There was a nearly blinding flash of light, and then it was as if I was floating above the room, watching myself below. Gage turned and smiled at the me that was still down there, locked behind the ward. I saw myself walk through that ward, and I knew before I touched it that it wouldn’t stop me. I watched my hand raise, and the knife fly from Gage’s hand to mine. I felt a rush of power, as though I were in my body and yet out of it at the same time. The power wasn’t Gage’s or Morrigan’s. It was
mine
. I felt it. I felt everything and, finally, I understood.
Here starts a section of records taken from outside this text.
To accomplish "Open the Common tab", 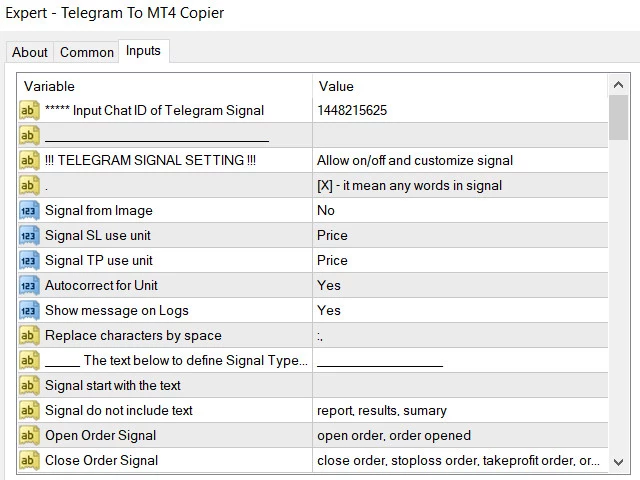I will 86,52.
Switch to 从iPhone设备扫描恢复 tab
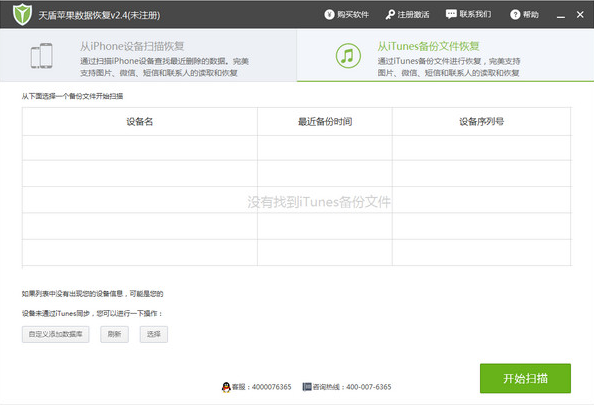Screen dimensions: 594x405 [x=148, y=55]
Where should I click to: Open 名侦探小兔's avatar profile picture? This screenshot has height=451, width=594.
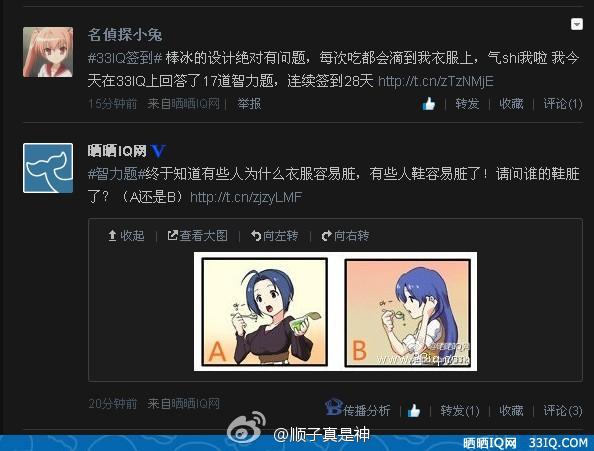(48, 52)
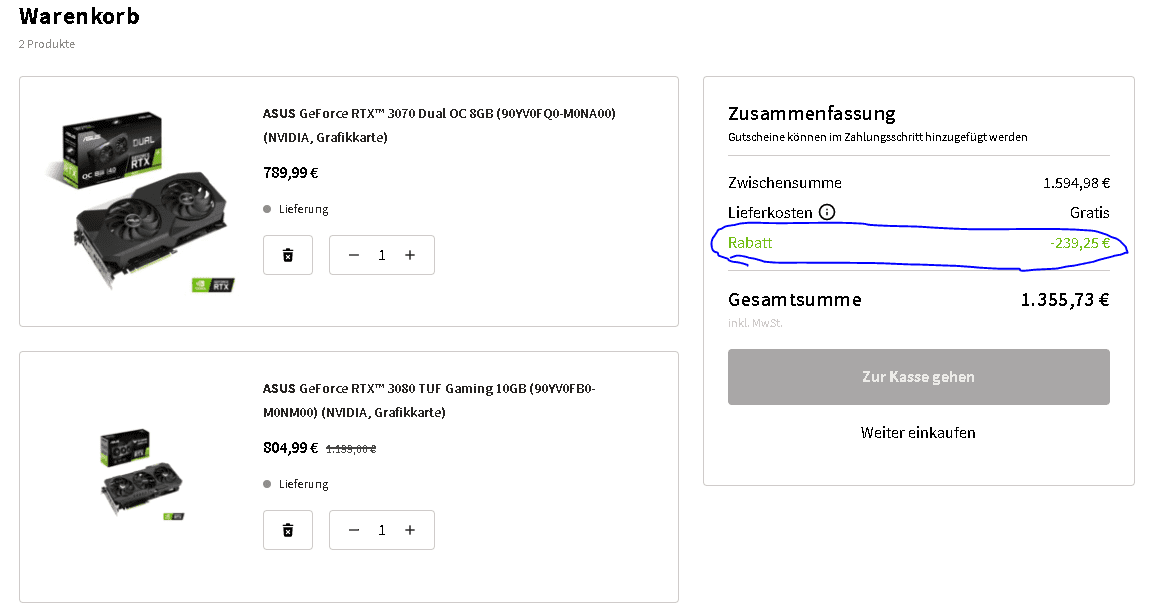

I knew why my magic had been so wild in those early days, and why it was so difficult for me to harness now. It wasn’t that I had no control of it; it was that I didn’t understand how to control it. I was raised to think of magic as a tool, something that could only be performed with the proper rituals and spells. Perhaps that’s the way it worked for my human relatives, but this magic, my magic, was different. I had thought of it as something that lived inside me. I now realized that the magic
was
me. It didn’t answer to herbs and potions and spells. It answered only to the force of my will. My magic had been fettered and chained all these years—by tradition, by my teachers, by my aunt Maggie—but it was free now.

I was free. I finally saw exactly who and what I was meant to be.

“There’s my girl,” Morrigan whispered. She took her hands from my head, and I was back in my own body again. “Now, end this,” she said, and snapped her fingers. I felt her disappear an instant before time began to move again.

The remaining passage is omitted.